5か国共同で宇宙人探し

2013年01月12日 11時00分

 地球外生命体の情報暴露につながるのか――。日本や米、カナダ、中国、インドが研究・開発を進める次世代の超大型光学望遠鏡(TMT)が米ハワイで建設されることになった。2014年度に着工されるTMTは従来の天体望遠鏡をはるかに凌ぐ性能で、地球外生命体、つまり宇宙人の発見に期待がふくらむ。これにUFO研究家の矢追純一氏(77)は「TMTが地球外生命体の存在をひた隠しにする米やロシアなどに対し、情報の風穴を開けるきっかけになる」と話している。

 TMTは主鏡の直径が30メートルもある超大型望遠鏡で、既存の日本のすばる望遠鏡(直径8・2メートル)や米のケック望遠鏡(同10メートル)を上回り、世界最大級となる。国立天文台TMT推進室によれば、観測に必要となる光を集める能力は従来の10倍以上で、解像度も4倍以上の鮮明さを得られるというから、最新の世界の英知が結集された世界最高峰の超高性能望遠鏡といえる。

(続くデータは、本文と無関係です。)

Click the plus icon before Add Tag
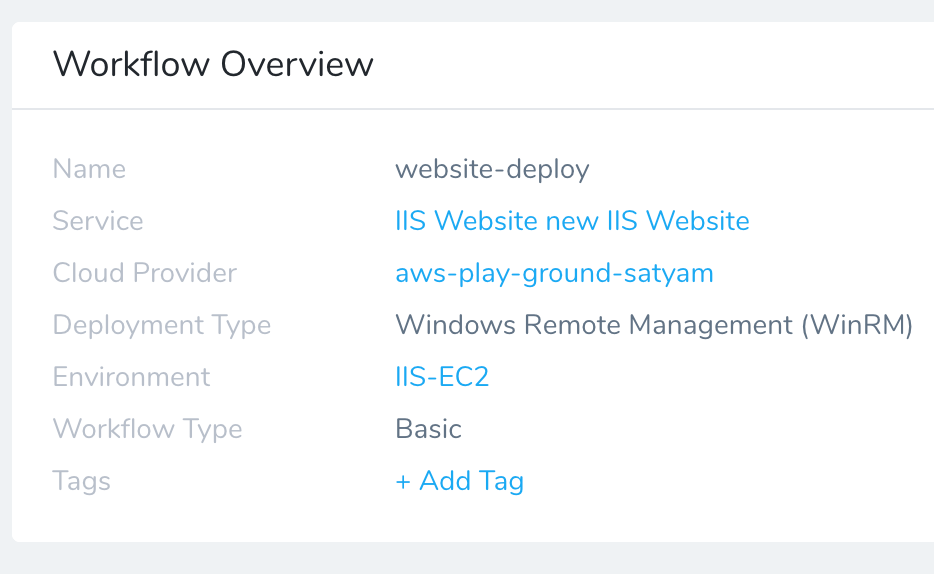pyautogui.click(x=403, y=482)
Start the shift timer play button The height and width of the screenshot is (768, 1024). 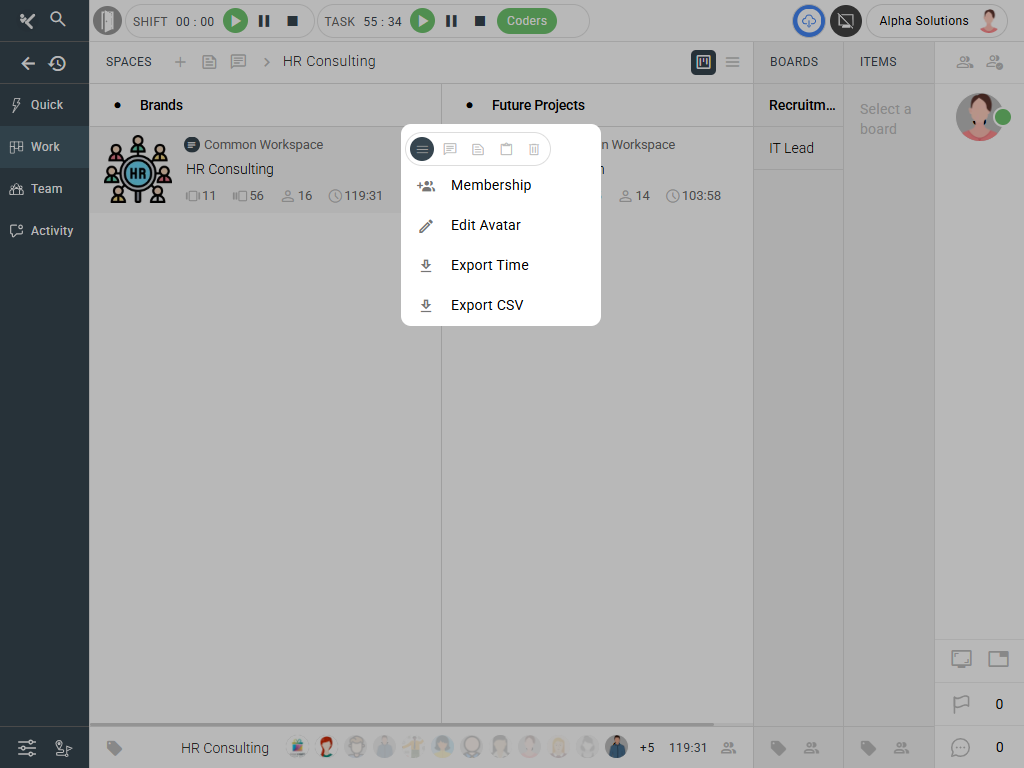pos(235,21)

 日本や米など5か国の共同プロジェクトで進められ、日本は主鏡を製作するほか、建設費1500億円のうち、4分の1にあたる375億円を負担。すばる望遠鏡のあるハワイ・マウナケア山頂付近に設置する。14年度に着工し、21年に完成する見通しだ。日本は5年前から同プロジェクトに参画し、完成後は観測・研究においても米と並んで主導していくことになる。

 TMTに課せられたミッションには、ダークエネルギーといわれる宇宙を膨張させる正体不明のパワーの解明、太陽系外で地球と似た惑星の探索のほかに、地球外生命体の発見もある。従来の望遠鏡では難しかった星の光を分析することで、生命体のエネルギー源となる水や酸素、メタンなどの検出が可能となる。